Thursday, June 10, 2010

Gas pun

Q: What do you call irritating and dangerous fumes?

A: Ob-noxious

(Rating: 2.5/5)

Tuesday, June 1, 2010

Guilt pun

Q: What do you call guilt brought on by a bad pun?

A: Compunction

(Rating: 2.5/5)

Thursday, May 27, 2010

Pee pun

Q: What did the mother say to her young son when he peed in his pants?

A: Ur-ine trouble!

(Rating: 3.5/5)

Tuesday, May 25, 2010

Bow pun

Q: How did the adventurer feel when he was attacked by bow wielding assailants?

A: He was h-arrowed.

(Rating: 2.5/5)

Sunday, May 23, 2010

A Well Done Pun (Cooking pun)

Q: What did the man say when he received undercooked meat?

A: The dish is raw-ng.

(Rating: 3/5)

Friday, May 21, 2010

I got a gut feeling

Recently, I had a bowel examination to figure out what was wrong with my digestive tract.

I gut a problem, but it's intestine.

(Rating: 3.5/5)

Wednesday, May 19, 2010

Door pun

Q: What do you call a door that opens easily and in a cute manner?

A: A-door-able to open

(Rating: 4/5- works both ways)

Monday, May 17, 2010

Convoluted Pun (Like we haven't seen that before)

Q: What foul tasting liquid did the butler pour into the soup to prevent the men at the fancy party from eating it?

A: Deter-gents


(Rating: 2/5)

Saturday, May 15, 2010

Pun! (Animal pun)

Q: What do you call a daily publication about African antelopes?

A: A gnus-paper!

(Rating: 3/5)

Thursday, May 13, 2010

I've got a pig selection of puns!

What do you call a bad pun about pigs?

A pork example of a pun

(Rating: 2.5/5)
++++++++++++++++++++
● What to work on:
(a) Reproduce the pun posts above word for word, beginning at "Saturday, May 15, 2010" and stopping after "selection of puns!".
(b) Resume the pun posts above after their last line, writing further entries in the same style.

(Collected data entries)
++++++++++++++++++++
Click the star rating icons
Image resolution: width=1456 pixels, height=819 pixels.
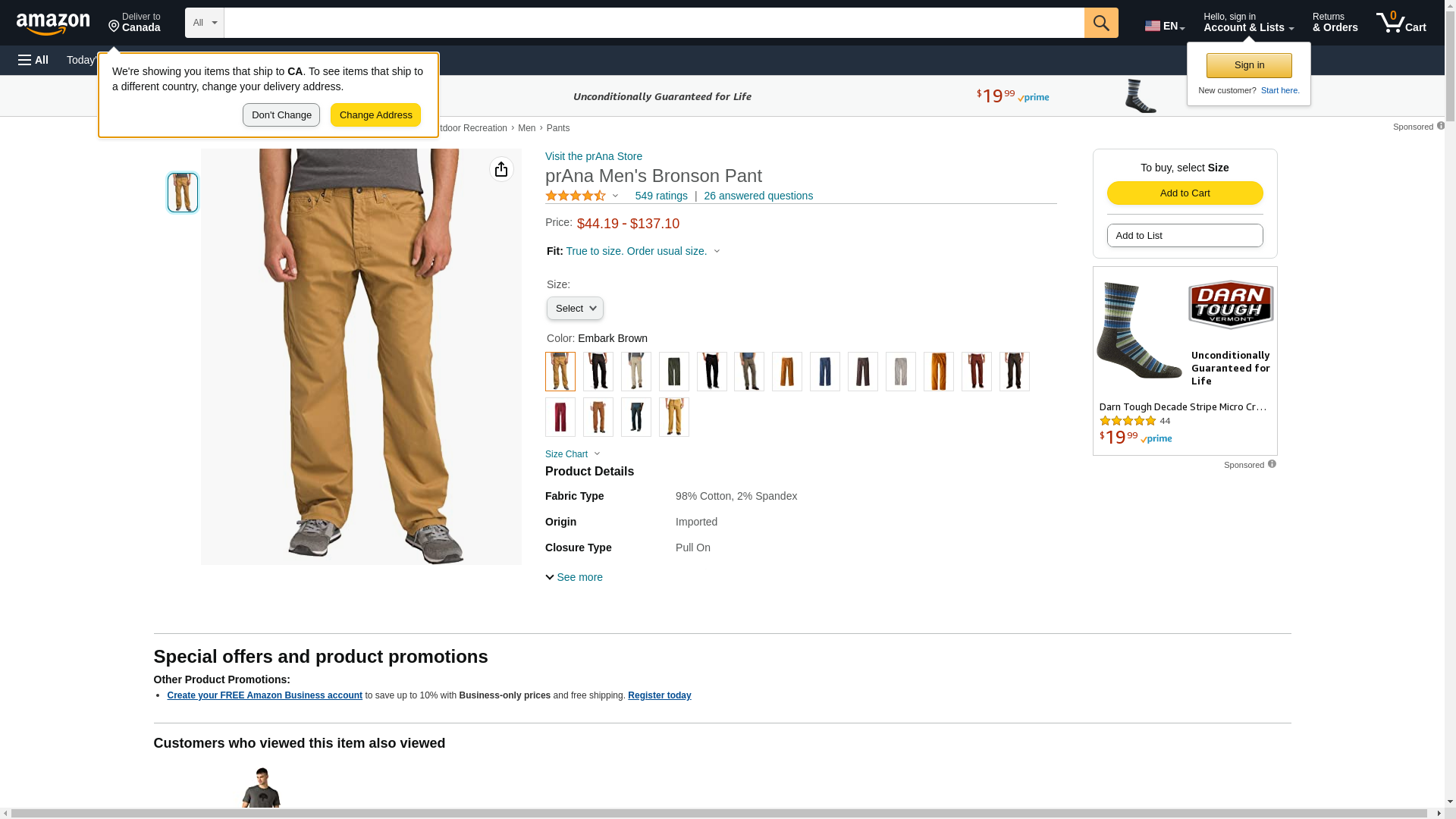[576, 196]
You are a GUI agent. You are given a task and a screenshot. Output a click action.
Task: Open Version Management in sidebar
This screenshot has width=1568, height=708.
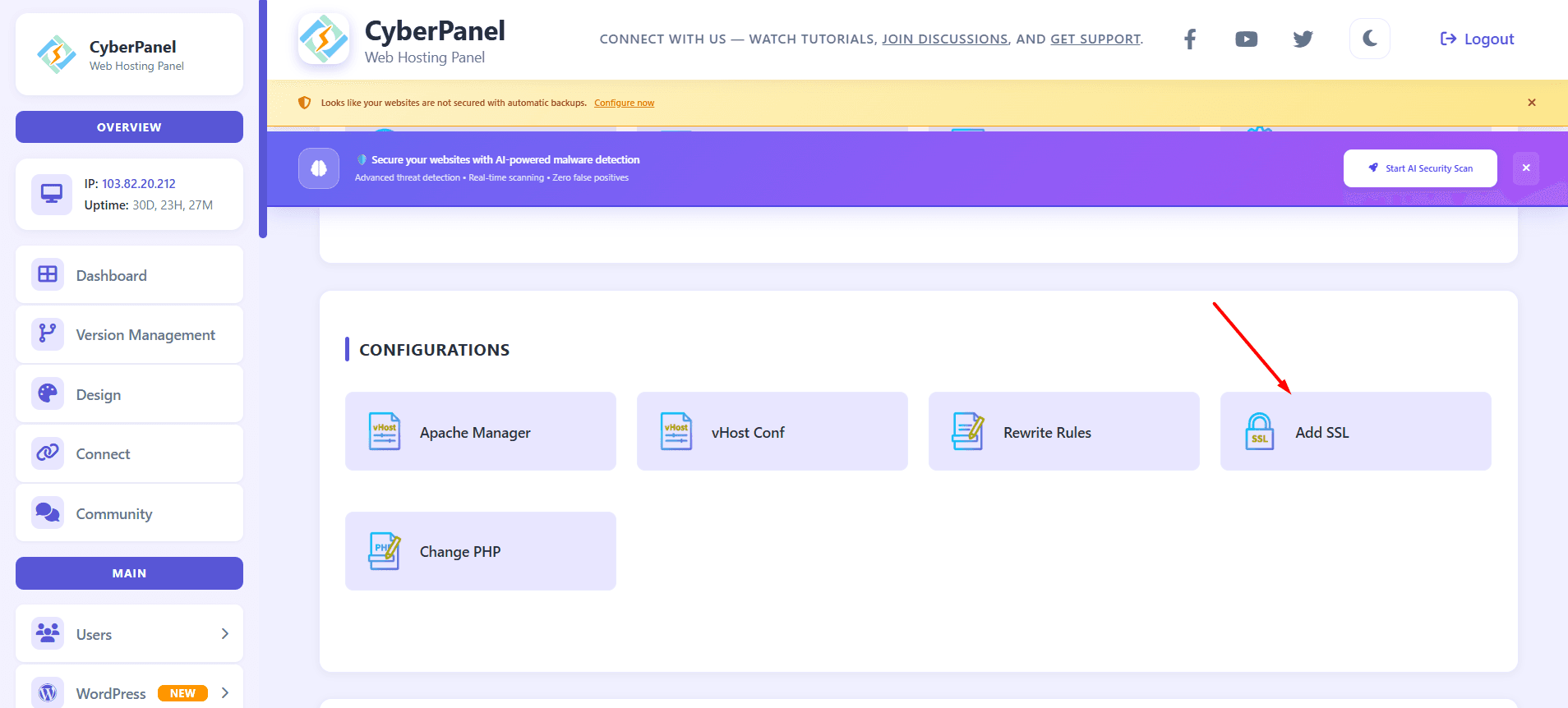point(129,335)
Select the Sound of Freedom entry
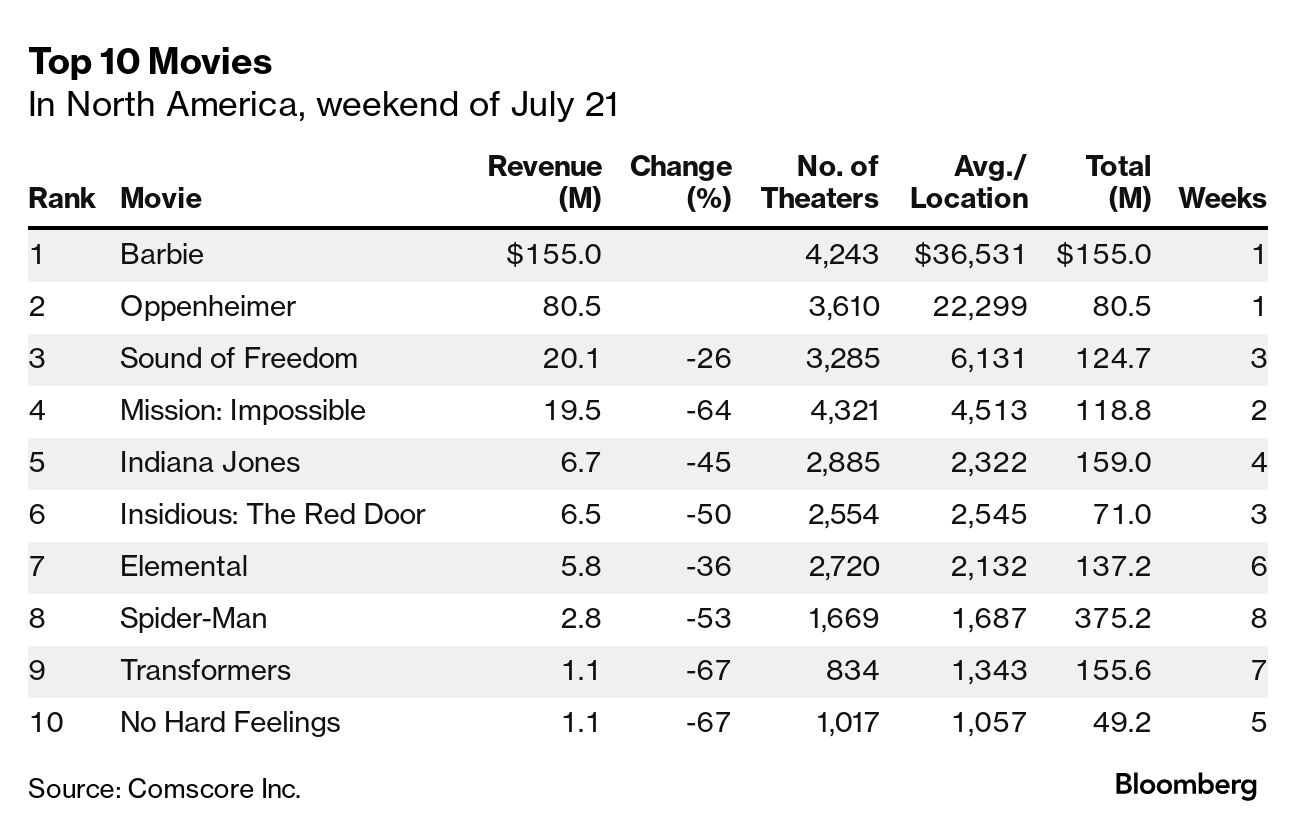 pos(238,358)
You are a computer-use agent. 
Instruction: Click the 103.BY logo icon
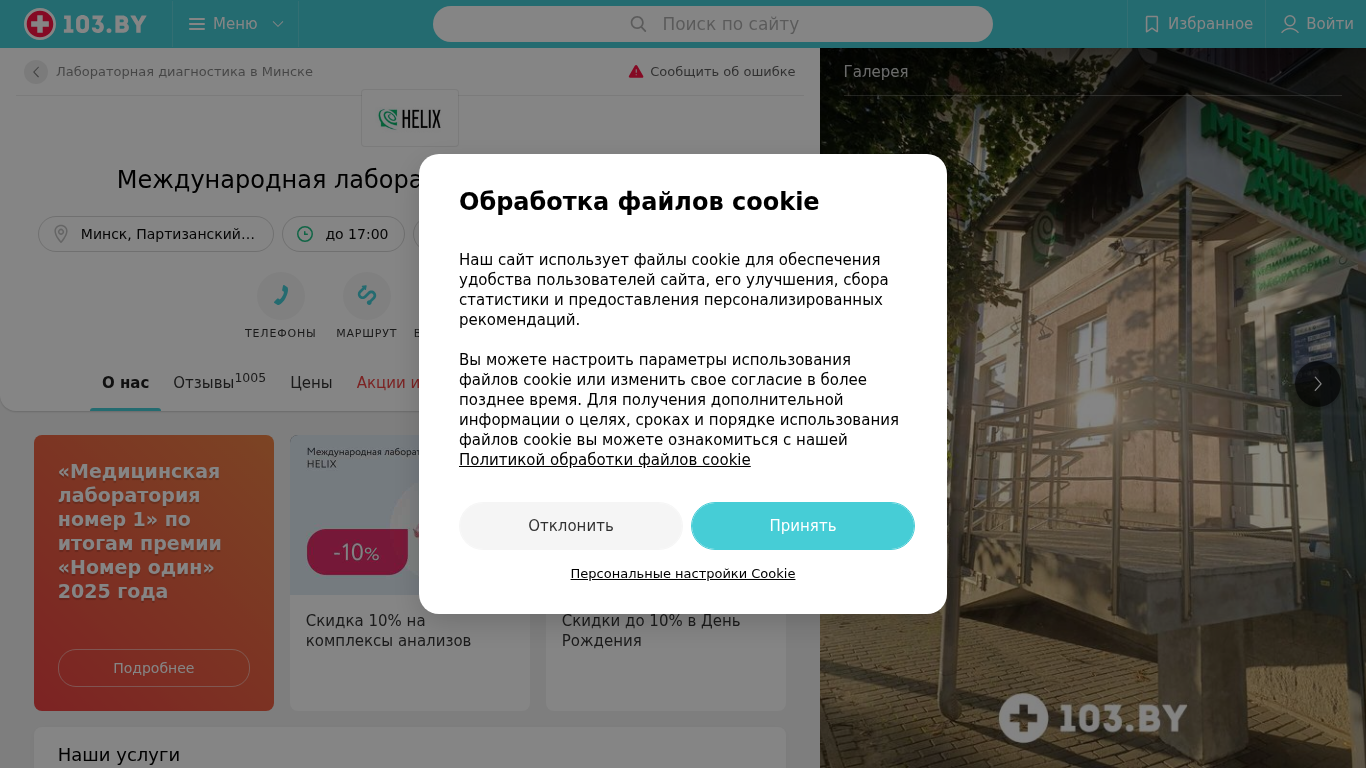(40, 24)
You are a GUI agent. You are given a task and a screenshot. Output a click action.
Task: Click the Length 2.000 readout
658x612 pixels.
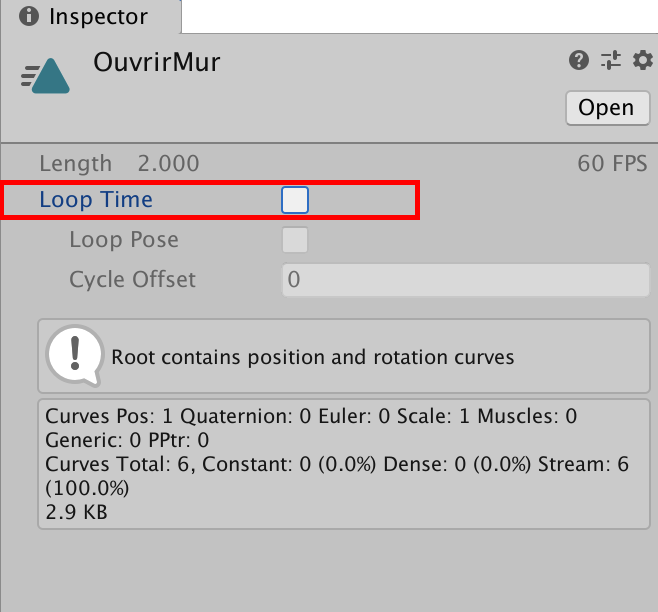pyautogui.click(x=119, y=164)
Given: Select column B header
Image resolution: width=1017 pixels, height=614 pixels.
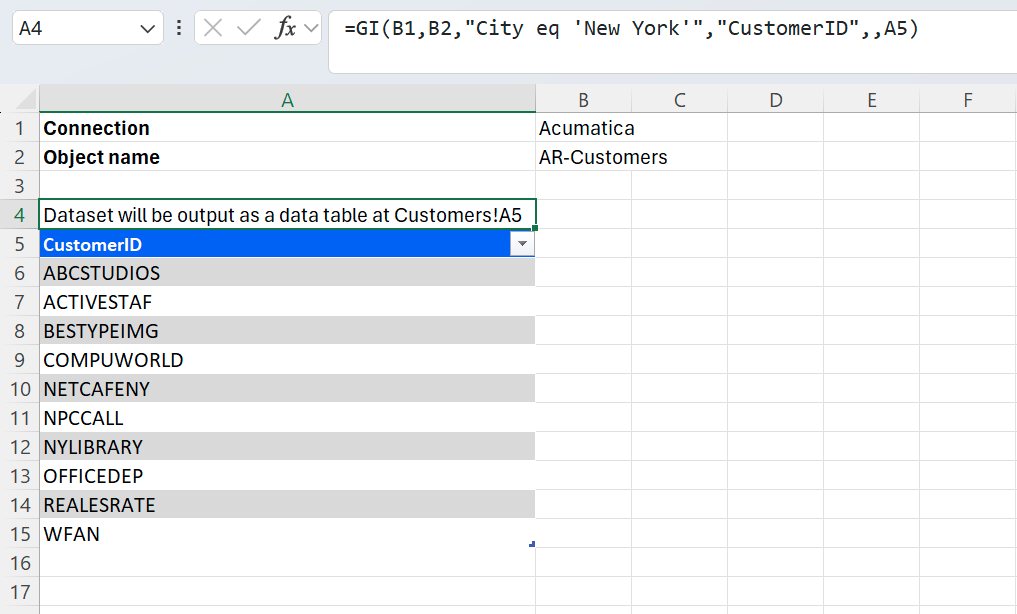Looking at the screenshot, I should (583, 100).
++++++++++++++++++++
● Answers:
(a)
Saturday, May 15, 2010

Pun! (Animal pun)

Q: What do you call a daily publication about African antelopes?

A: A gnus-paper!

(Rating: 3/5)

Thursday, May 13, 2010

I've got a pig selection of puns!

(b)
Tuesday, May 11, 2010

Pig pun

What do you call a really fat pig that has fallen into a hole?

A: A g-round hog

(Rating: 2.5/5)

Sunday, May 9, 2010

A Twisted Pun (Injury pun)

Q: How did the twisted ankle feel?

A: It was sprainful.

(Rating: 3.5/5)

Friday, May 7, 2010

Another copied pun (Copier pun)

Q: How and why did the copy machine cost to run?

A: Pay-per use.

(Get it? Paper use?)

(Rating: 2.5/5)

Wednesday, May 5, 2010

Burnin' good pun

Q: Why did the protester burn the new bills of money he was protesting against?

A: He was razing money for his cause.

(Rating: 4/5, works both ways)

Monday, May 3, 2010

Wire there more puns? (Wire pun)

Q: What did the electronic store owner say when he was asked whether he had extention cables?

A: Of-cords!

(Rating: 2.5/5)

Saturday, May 1, 2010

Pain't got more puns

Q: What did the painter say after his assistant spilled turquoise paint over his masterpiece?

A: You blue it!

(Rating: 3/5)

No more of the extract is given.